Aaron Copland’s frequently programed orchestral tone poem El Salón México was inspired by trips the American composer made to Mexico City in the early 1930s, guided by the Mexican composer and conductor Carlos Chávez. Chávez took his American colleague to Mexico City’s famous dance bar El Salon Mexico, where Copland was exposed to music like Revueltas’ Ocho por Radio and Amador “Dimas” Pérez’s Nereidas, which Nevins included on Saturday’s program.

Pérez’s harmonic vocabulary and suave melodies are similar to those of the popular 1930 swing bands that flourished north of la frontera, but Pérez’s brilliant trumpet volleys that soar into the instrument’s highest range reveal his distinct mariachi legacy. Nevin played these flashy solos with panache, and his arrangement of Nereidas included his colleagues Rafael Hernández on vihuela and Jonathan Bautista on guitarrón to emphasize the authentic mariachi sonority of the work.
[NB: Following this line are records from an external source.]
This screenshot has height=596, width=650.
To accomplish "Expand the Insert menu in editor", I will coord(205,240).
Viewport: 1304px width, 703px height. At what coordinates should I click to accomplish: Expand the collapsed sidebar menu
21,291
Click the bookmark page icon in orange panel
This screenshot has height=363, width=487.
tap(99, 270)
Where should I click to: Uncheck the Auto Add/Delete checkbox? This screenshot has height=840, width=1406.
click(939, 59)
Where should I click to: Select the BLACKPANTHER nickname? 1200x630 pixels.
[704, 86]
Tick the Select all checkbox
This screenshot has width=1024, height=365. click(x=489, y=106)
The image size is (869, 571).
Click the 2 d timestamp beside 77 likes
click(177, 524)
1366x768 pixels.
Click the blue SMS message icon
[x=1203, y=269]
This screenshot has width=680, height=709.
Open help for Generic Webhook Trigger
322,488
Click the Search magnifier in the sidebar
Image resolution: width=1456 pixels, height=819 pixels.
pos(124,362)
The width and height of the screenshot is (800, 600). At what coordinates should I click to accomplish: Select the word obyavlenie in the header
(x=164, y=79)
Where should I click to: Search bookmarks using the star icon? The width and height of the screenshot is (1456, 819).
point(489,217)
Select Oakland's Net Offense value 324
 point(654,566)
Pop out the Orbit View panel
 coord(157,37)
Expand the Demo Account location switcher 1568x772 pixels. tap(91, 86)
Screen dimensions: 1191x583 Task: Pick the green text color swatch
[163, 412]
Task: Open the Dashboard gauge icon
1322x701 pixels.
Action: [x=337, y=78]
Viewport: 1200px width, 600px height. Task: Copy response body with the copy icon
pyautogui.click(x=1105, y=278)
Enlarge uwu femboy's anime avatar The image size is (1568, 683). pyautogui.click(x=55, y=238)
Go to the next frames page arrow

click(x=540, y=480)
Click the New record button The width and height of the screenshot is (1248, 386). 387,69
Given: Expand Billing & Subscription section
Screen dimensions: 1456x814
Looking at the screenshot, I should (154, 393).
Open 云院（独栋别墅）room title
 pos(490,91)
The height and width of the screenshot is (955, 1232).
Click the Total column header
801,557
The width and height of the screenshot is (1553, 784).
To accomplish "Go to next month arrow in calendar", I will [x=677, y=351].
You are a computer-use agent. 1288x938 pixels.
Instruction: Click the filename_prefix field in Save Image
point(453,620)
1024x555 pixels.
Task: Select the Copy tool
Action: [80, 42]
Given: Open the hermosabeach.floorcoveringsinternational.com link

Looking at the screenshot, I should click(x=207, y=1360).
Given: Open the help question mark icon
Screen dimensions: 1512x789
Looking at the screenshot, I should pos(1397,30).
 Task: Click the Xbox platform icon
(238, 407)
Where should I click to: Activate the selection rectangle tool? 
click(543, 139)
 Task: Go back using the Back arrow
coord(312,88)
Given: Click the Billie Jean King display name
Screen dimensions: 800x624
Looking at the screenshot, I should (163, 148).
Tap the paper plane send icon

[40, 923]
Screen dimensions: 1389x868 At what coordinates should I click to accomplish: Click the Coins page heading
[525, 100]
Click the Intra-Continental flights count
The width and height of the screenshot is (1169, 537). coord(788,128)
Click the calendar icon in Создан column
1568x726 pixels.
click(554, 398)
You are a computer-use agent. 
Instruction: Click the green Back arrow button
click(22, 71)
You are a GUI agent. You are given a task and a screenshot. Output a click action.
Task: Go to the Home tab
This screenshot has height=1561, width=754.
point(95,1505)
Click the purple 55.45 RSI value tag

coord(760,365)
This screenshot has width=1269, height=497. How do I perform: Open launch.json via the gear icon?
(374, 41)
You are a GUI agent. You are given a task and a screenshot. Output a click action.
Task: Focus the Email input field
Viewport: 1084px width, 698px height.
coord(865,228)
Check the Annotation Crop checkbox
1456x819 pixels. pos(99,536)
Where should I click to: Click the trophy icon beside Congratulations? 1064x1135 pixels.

Other works on Camarada’s program representing the mariachi tradition were Rubén Fuentes’ La Bikina, based on an insistent Venezuelan clave rhythm, and Álvaro Carillo’s ingratiating bolero Sabor a Mí.

One more Copland connection on the program: among the five short selections from Alberto Ginastera’s Twelve American Preludes, Op. 12, for solo piano played by Dana Burnett, she included the aptly complex prelude “Tribute to Aaron Copland.” Revueltas studied with Copland, so in his case, the musical influences traversed la frontera in both directions!

This concert was presented by Camarada at UC San Diego’s Park & Market in San Diego’s East Village on Saturday, April 22, 2023.

1 Comment

  1. Eduardo on April 24, 2023 at 7:52 pm

    I attended the concert and it was exciting. It was so hot that it set the place on fire because fire engines were circling the building. They were sure there was a fire but could not find it.